EXERCISE DETAILS → Reproduce verbatim the lines of the listing below, starting with the line containing "Locate an element" and continuing through the end of the listing, with both ends included. Omit the pictures from your output.

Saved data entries
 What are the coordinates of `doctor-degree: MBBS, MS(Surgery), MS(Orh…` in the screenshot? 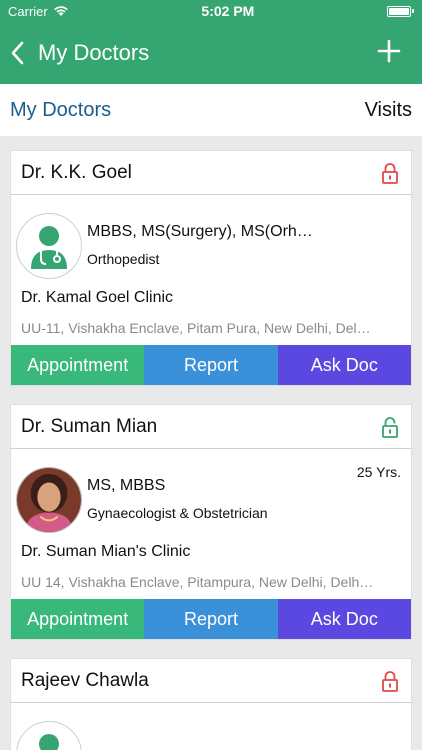 It's located at (200, 232).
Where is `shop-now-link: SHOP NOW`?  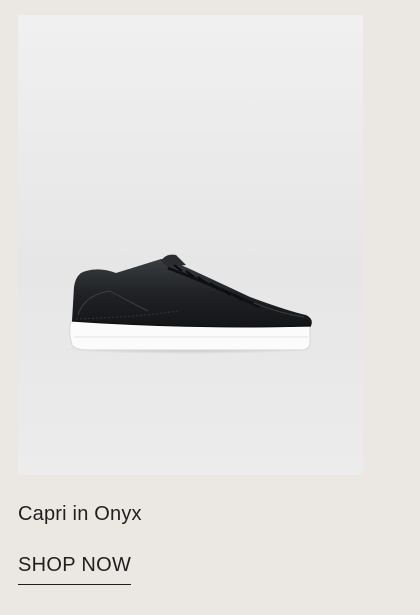
shop-now-link: SHOP NOW is located at coordinates (75, 568).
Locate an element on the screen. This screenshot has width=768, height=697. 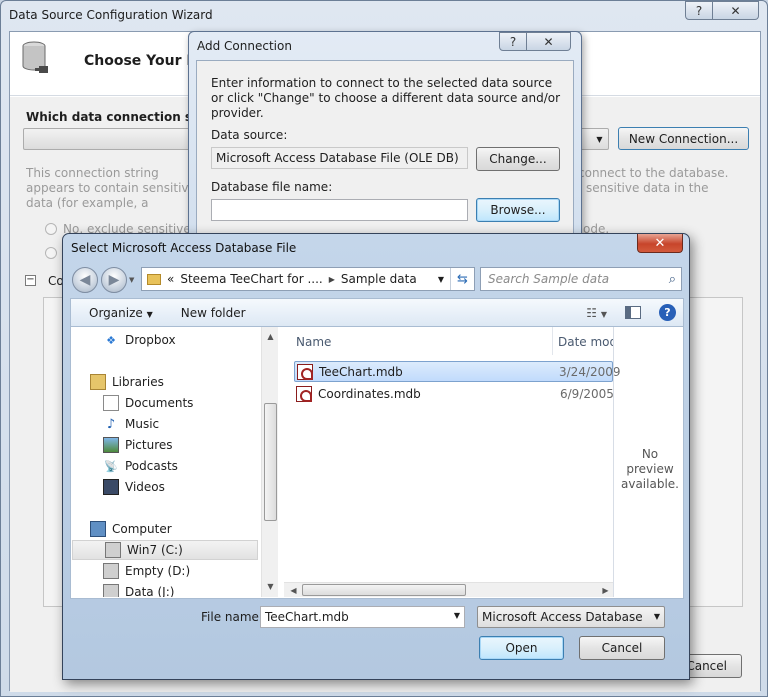
nav-scrollbar: ▲ ▼ is located at coordinates (270, 462).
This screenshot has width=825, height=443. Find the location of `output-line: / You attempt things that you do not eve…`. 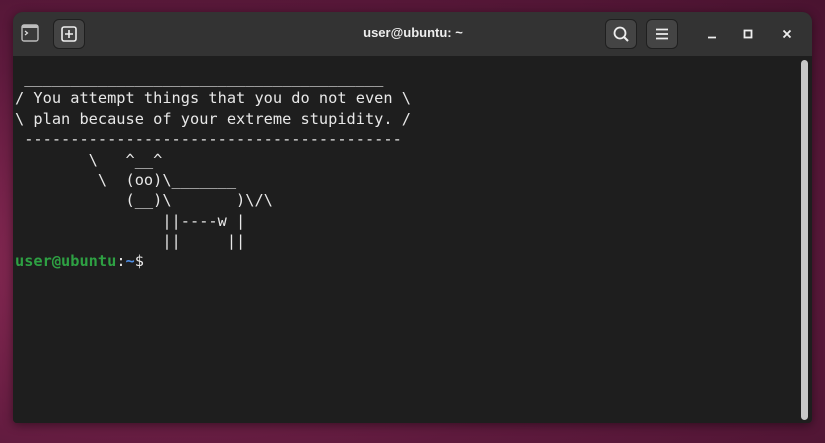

SOLUTION →
Locate an element on the screen. This screenshot has width=768, height=697. 
nav-scrollbar: ▲ ▼ is located at coordinates (270, 462).
This screenshot has width=825, height=443. Find the location of `output-line: / You attempt things that you do not eve…`. 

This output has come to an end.